Worldwide, small towns like ours are experiencing unprecedented difficulty attracting and retaining residents.

We supposedly have too few stores, too few restaurants, limited hours, limited things to do, an excess of hustle, but not enough bustle.

We also have something else that the rest of the world needs to watch out for. The real truth is: How you gonna keep ‘em over in Paree once they’ve seen the real nature of small-town living.
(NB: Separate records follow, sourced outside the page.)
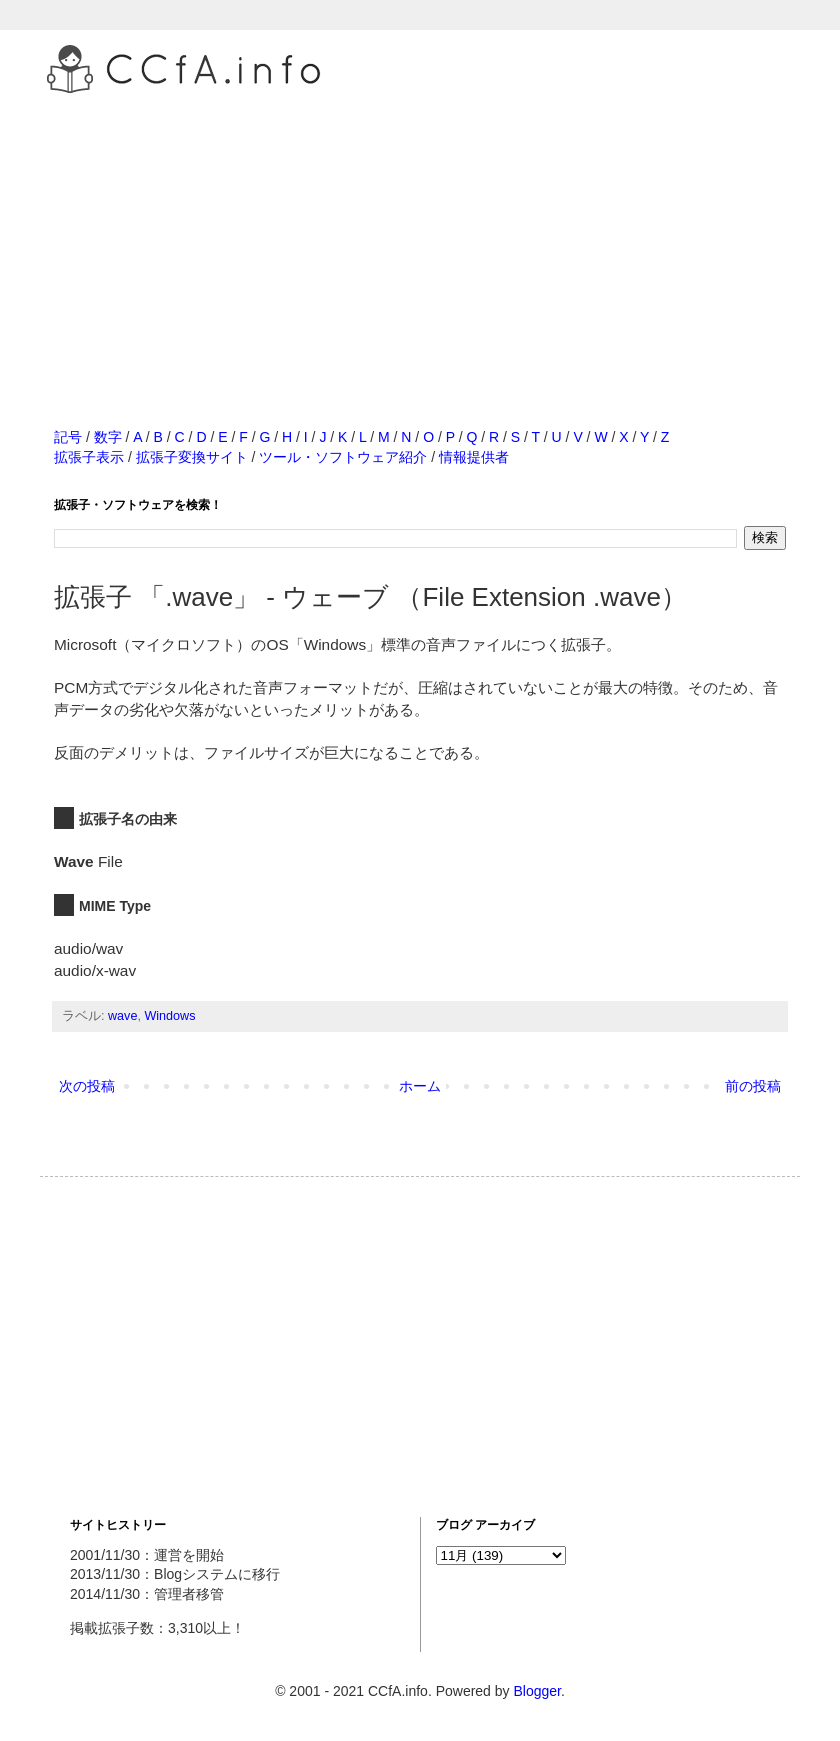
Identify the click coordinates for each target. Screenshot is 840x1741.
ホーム (420, 1086)
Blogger (536, 1691)
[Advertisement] (420, 239)
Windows (169, 1016)
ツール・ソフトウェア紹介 (343, 457)
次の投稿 (87, 1086)
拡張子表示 (89, 457)
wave (122, 1016)
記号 (68, 437)
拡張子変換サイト (192, 457)
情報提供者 (474, 457)
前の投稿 (753, 1086)
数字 (108, 437)
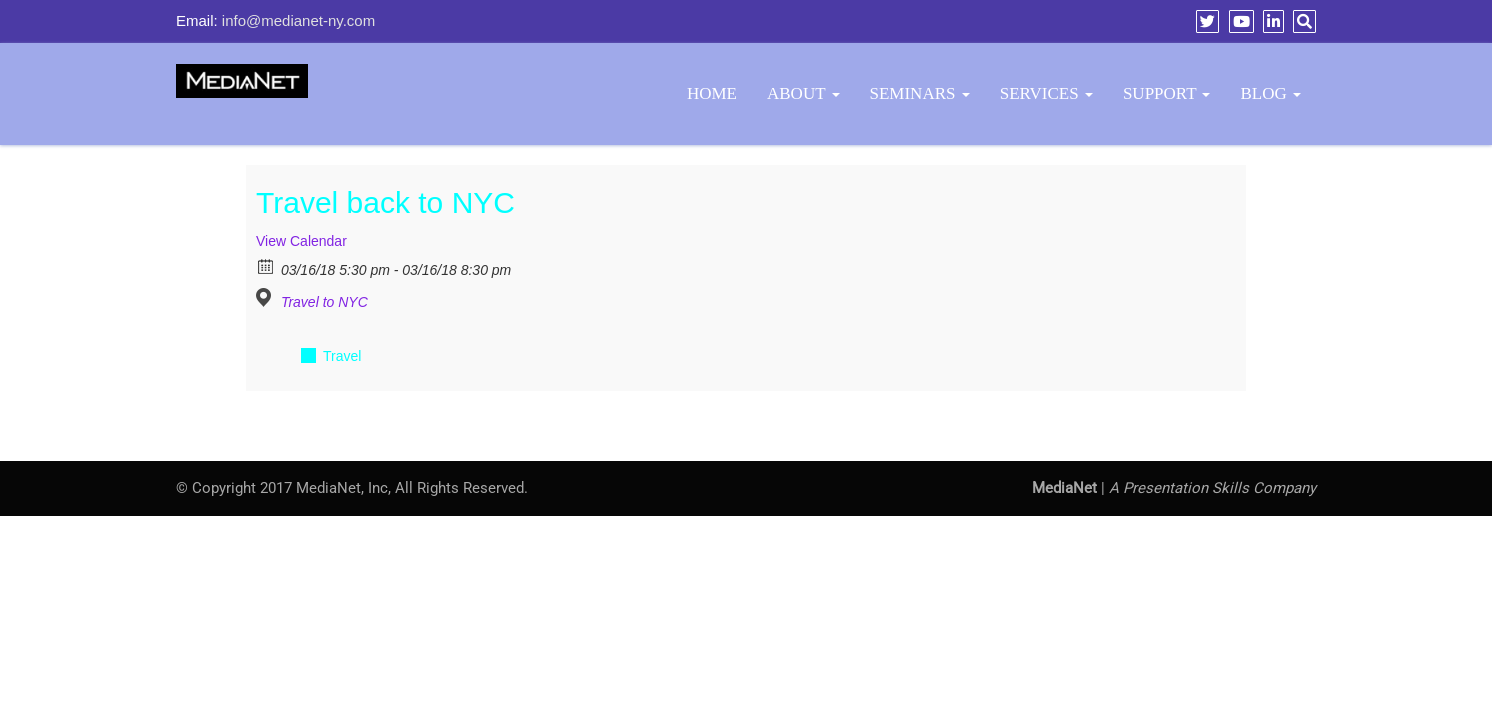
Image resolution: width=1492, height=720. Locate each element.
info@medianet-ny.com (298, 20)
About (803, 93)
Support (1167, 93)
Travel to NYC (324, 302)
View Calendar (301, 241)
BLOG (1270, 93)
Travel (342, 356)
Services (1046, 93)
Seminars (920, 93)
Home (712, 93)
A perfect example occurred just the other day. Somehow, the “press 1 for this, 2 for that” system that my mother is forced by the Veterans Administration to use to get her prescriptions paid for screwed up.

We eagerly awaited the mail, hoping pills would arrive on the day she was due to run out. But the mail, as it often does, contained more junk than joy.

A quick call to St. Luke Medical Clinic was returned in less than 15 minutes, and a temporary prescription was sent to Lanning Pharmacy for pickup before the next pill was due.

At the pharmacy, the order was ready the moment I walked in, but there was a problem. The computer at my mother’s insurance company had been down all day, and the pharmacy didn’t know what to charge.

The problem was brief-lived, however.

“We’ll call you in a few days and you can come back and pay then.”

Imagine hearing those words from Walmart, Walgreens, or another of the other big stores that wall themselves off from customers like cattle ranches watching so many head of cattle pass through a stockyards corral.

Our communities may be small, but that’s not all. What they lack in population and sometimes in amenities, they make up for in ways the big city simply can’t.